C'est un sujet que Nicolas Hulot, désormais ancien ministre de la Transition écologique, n'a jamais réussi à prendre par le bon bout. Celui de l'atome. Il avait la charge de tenir la promesse présidentielle d'inscrire la France dans l'objectif de la loi de transition énergétique de 2015 qui vise à réduire la part du nucléaire à 50 % en 2025.
Dans un premier temps, fin 2017, il avait acté - à raison - le fait que, étant donné le retard pris sur ce sujet, l'objectif était inateignable. Il avait annoncé un décalage de cet échéance de quelques années. "Je préfère le réalisme et la sincérité à la mystification", assurait-il. Il précisait que cette remise à plat de cette question n'était pas un renoncement, mais la mise sur les rails de ce besoin de rééquilibrer le mix électrique nucléaire français dominé à 75 % de l'atome.
Anciens alliés
Il ajoute : "Si l'on veut maintenir la date de 2025 pour ramener dans le mix énergétique le nucléaire à 50 %, ça se fera au détriment de nos objectifs climatiques. Et ça se fera au détriment de la fermeture des centrales à charbon. Si l'on voulait s'acharner sur cette date, il faudrait même rouvrir d'autres centrales thermiques".

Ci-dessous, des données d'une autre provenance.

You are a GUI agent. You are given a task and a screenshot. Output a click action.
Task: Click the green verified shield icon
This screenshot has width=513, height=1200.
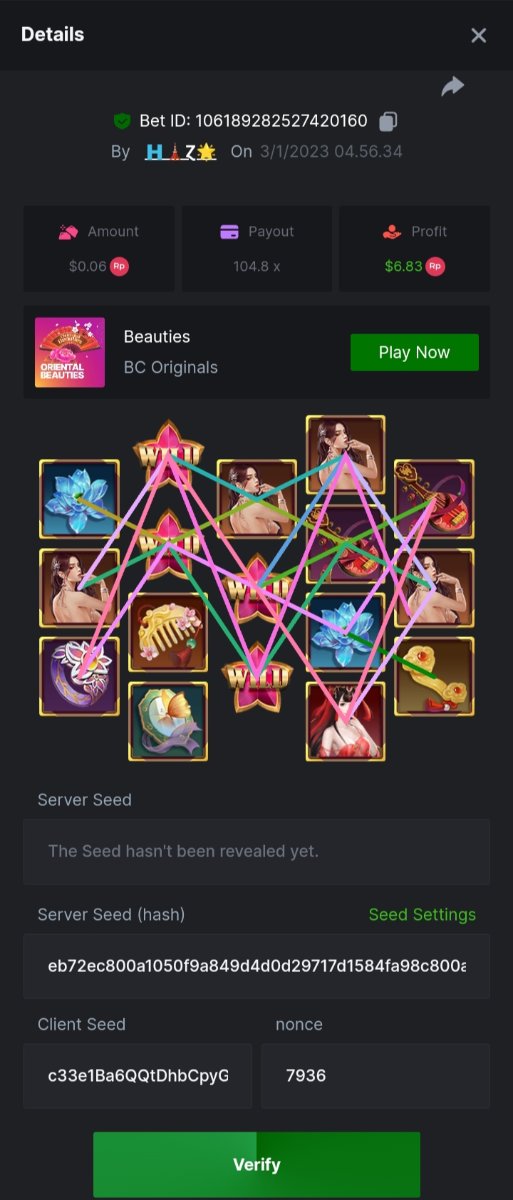122,121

Mais cet argument n'a pas suffi à convaincre ses anciens alliés qui lui sont tombés dessus à bras raccourcis. Par exemple, Le député EELV Yannick Jadot dénonçait "un énorme renoncement de la France" et accusait l’ancien animateur de se soumettre au lobby nucléaire. Le député socialiste Luc Carvounas insistait : "Nicolas Hulot, qui est la caution environnementale du Président Macron et qui cède au lobbying, c'est inacceptable et je le dénonce". Greenpeace France évoquait même d’une "collusion entre l’État et les entreprises".
C'est peut-être cette pression qui poussera le ministre à affermir sa position sur l'énergie nucléaire. En janvier, il choisira de s'aligner sur un scénario de fermeture de 9 à 16 réacteurs nucléaires sur le parc de 58 tranches de l'Hexagone. Un nombre bien au-delà des scénarios voulus par EDF. L'entreprise assurant par ailleurs qu'aucun réacteur ne doit être mis à l'arrêt avant 2029.
Une dérive nucléaire
Ensuite, il écartera toute possibilité de construire un deuxième EPR en France, ces réacteurs de nouvelle génération dont un exemplaire devrait démarrer en 2020 à Flamanville (Manche). Enfin, en juin dernier, il finira par faire sa plus forte attaque sur cette énergie. Il jugera que "Une des raisons pour lesquelles EDF se retrouve en difficulté, c’est que, notamment, la filière nucléaire nous emmène dans une dérive".
Pendant toute cette période, Nicolas Hulot fera face à Emmanuel Macron, Edouard Philippe et Bruno Le Maire. Le Président, le Premier ministre et le ministre de l'Economie, à la manoeuvre pour refondre la filière électronucléaire, soutiendront cette filière. "N'ayez aucun doute : le nucléaire restera essentiel à long terme pour garantir la sécurité d'approvisionnement de notre pays, la compétitivité de notre pays, et l'indépendance énergétique de la nation française", assurait encore Bruno le Maire, fin juin, lors de l'ouverture de la troisième édition du salon World Nuclear Exhibition (WNE) à Paris.
Le départ de Nicolas Hulot risque d'avoir un impact important sur la programmation pluriannuelle de l'énergie que le gouvernement doit présenter d'ici la fin de l'année. Le Secrétaire de l'Elysée, Alexis Kohler, a assuré que la réduction du nucléaire y figurerait avec précision. Mais, sans la pression de l'ancien animateur TV, le gouvernement pourrait choisir une sortie "en douceur" de l'atome, arguant que celui-ci favorise les faibles émissions de CO2 du pays. A moins que le futur ministre nommé en remplacement ait son mot à dire.